Discovered in 1984 by Chinese palaeontologist Hou Xianguang, the fauna bears witness to that great benchmark in the history of life, the Cambrian explosion, when many of the major groups which have gone on to dominate global marine and terrestrial biota first emerged. “The preservation is just spectacular” says Siveter.

“Many of them are entirely soft-bodied – they have no right to be preserved! Here you can see worms, all curled up as though they died yesterday, the various segments clearly indicated, and the remains of the gut still intact.”

“And we have sea gooseberries, which are unbelievably sparse in the fossil record – they’re almost like a little lump of jelly. Some five genera have been described from Chengjiang, and they represent the earliest example of this particular group in the fossil record. Here we see an arthropod just nonchalantly flicking its tail, as it would have done in life – it looks like it’s doing a little dance!”

The fossils were sent to the museum in February after months of negotiation and uncertainty. “I’ve learnt to know that you have to actually see the material to believe it” says Siveter. “We were never quite sure whether the Chinese would send it. Once they did, we had very little time to see what they’d sent us and build an exhibition around it”.

As well as fossils, the museum features some live exhibits. Visitors can watch bees going about their business in a hive and swifts nesting in the museum tower via a webcam. It has also developed a number of ‘touchable’ exhibits, from foxes (stuffed) to meteorites (ebay) which visitors are invited to ‘please touch’.

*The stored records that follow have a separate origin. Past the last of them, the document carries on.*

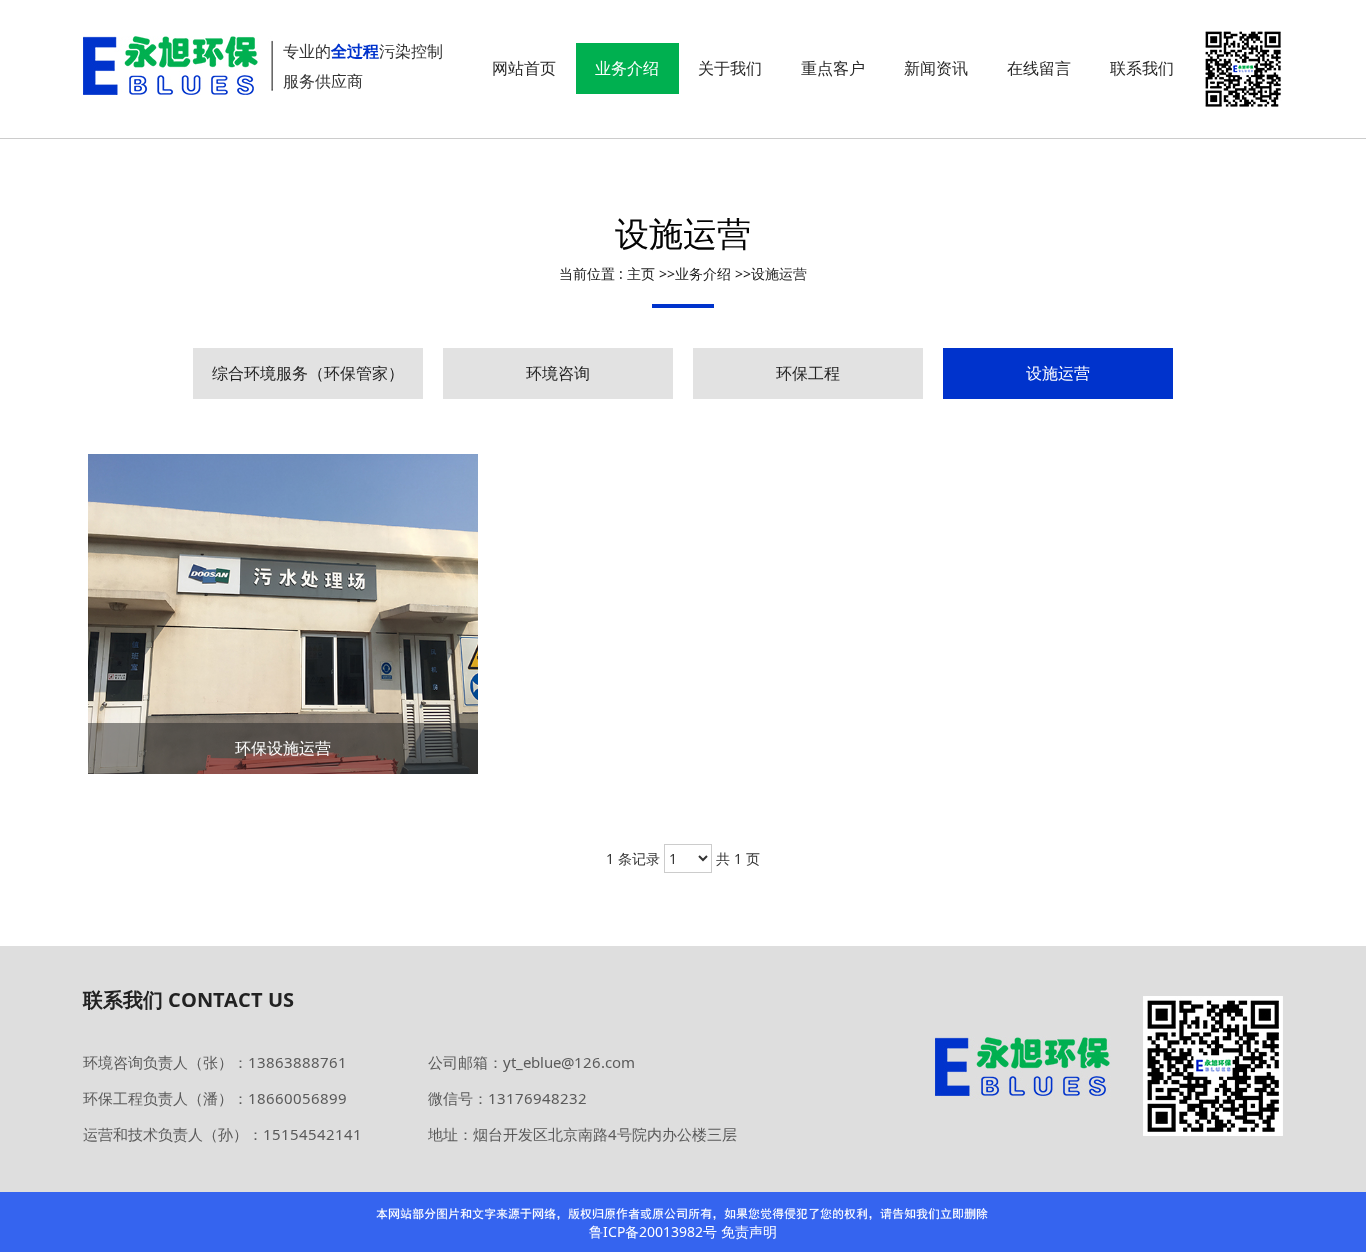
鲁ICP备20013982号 (653, 1231)
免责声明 (749, 1231)
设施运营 (779, 273)
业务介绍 (703, 273)
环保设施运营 (283, 748)
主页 (641, 273)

Despite these recent innovations, the museum remains staunchly traditional in its appearance. What at first might seem like a regressive move has resulted in a beautiful building that reflects its past at no expense to present day visitors, and makes a refreshing change to the overwhelmingly modern design of many of its counterparts.


“We’ve kept the traditional design of the cabinets – glass and oak” says Walsh. “And the painted ironwork on the ceilings has been cleaned up to show its original colours. The museum now looks very much as it has done all its life – although we’ve completely redone the displays, it’s very important to us to retain the traditional designs. There’s a lot of art in the building once you start looking for it.”

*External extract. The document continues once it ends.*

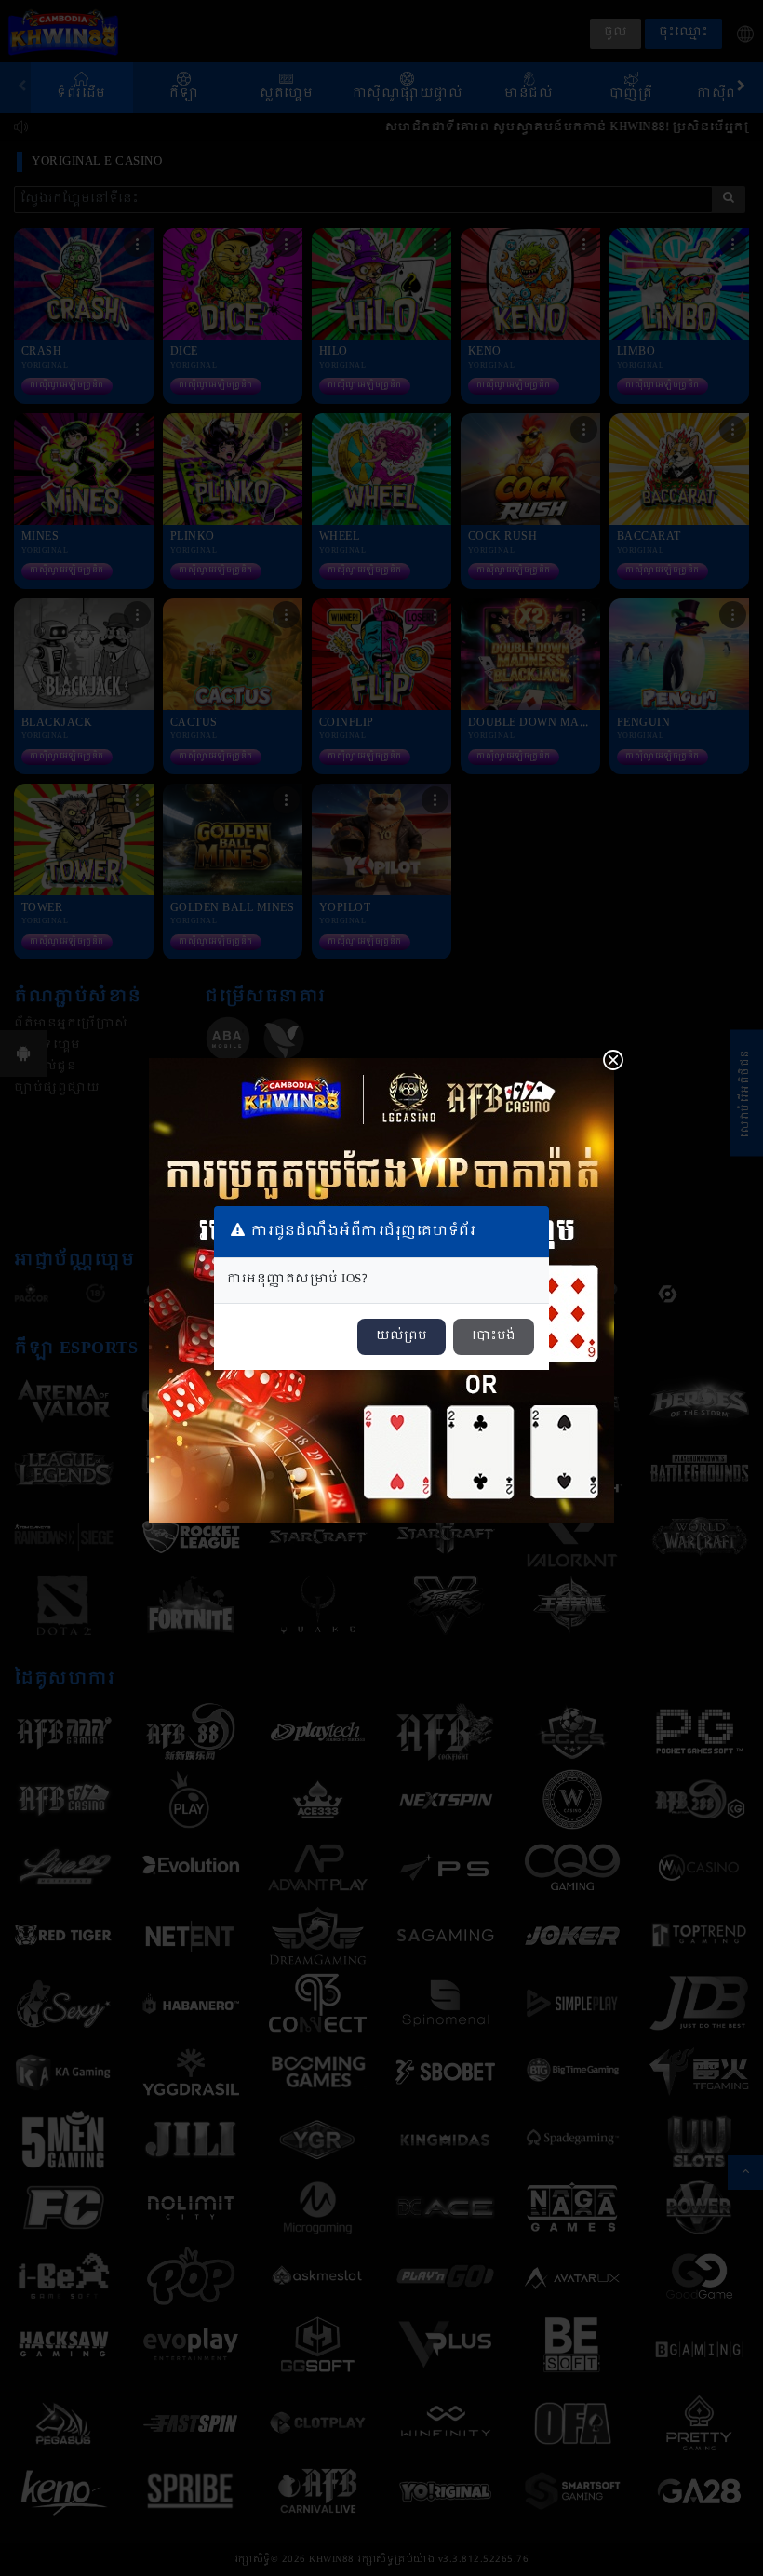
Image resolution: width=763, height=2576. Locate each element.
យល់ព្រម (401, 1336)
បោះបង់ (493, 1336)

This is partly a result of the influence of the Pre-Raphaelite movement on the construction of the building. Critic John Ruskin was particularly interested in making sure the building featured carvings reflecting nature accurately – an important feature of the artistic movement.

“Ruskin is supposed to have visited regularly while they built it” says Walsh. “The building features carvings of animals and foliage, carved by Irish stone masons. They used to go to the botanical gardens each morning and bring back huge handfuls of plant material so that they could carve it as accurately as possible”.

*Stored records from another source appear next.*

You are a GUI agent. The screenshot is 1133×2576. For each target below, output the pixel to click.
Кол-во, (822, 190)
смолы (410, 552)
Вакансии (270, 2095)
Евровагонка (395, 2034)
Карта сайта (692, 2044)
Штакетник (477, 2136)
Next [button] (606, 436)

Acland was equally interested in promoting scientific accuracy, and provided the labourers with a library and an afternoon off each week so that they could study geology and botany. “Public understanding of science is often seen as a new idea, but it was very much a Victorian ideal as well” says Walsh. “Science was new in those days – the Geological Society was just getting underway. So in terms of how the museum has changed in 150 years, a lot has stayed the same – the design, and in many ways the purpose of the building. The biggest change now is the people who visit – in 1990 we had 100,000 visitors a year, now we have over half a million, from all over the world.”

“We’ve got a new Director arriving in October, so there will be more changes. But we’ll always be keeping the historical features, and the wow aspect’.

With the Chengjiang exhibition delivering on both, Oxford University Museum is a must-see before November.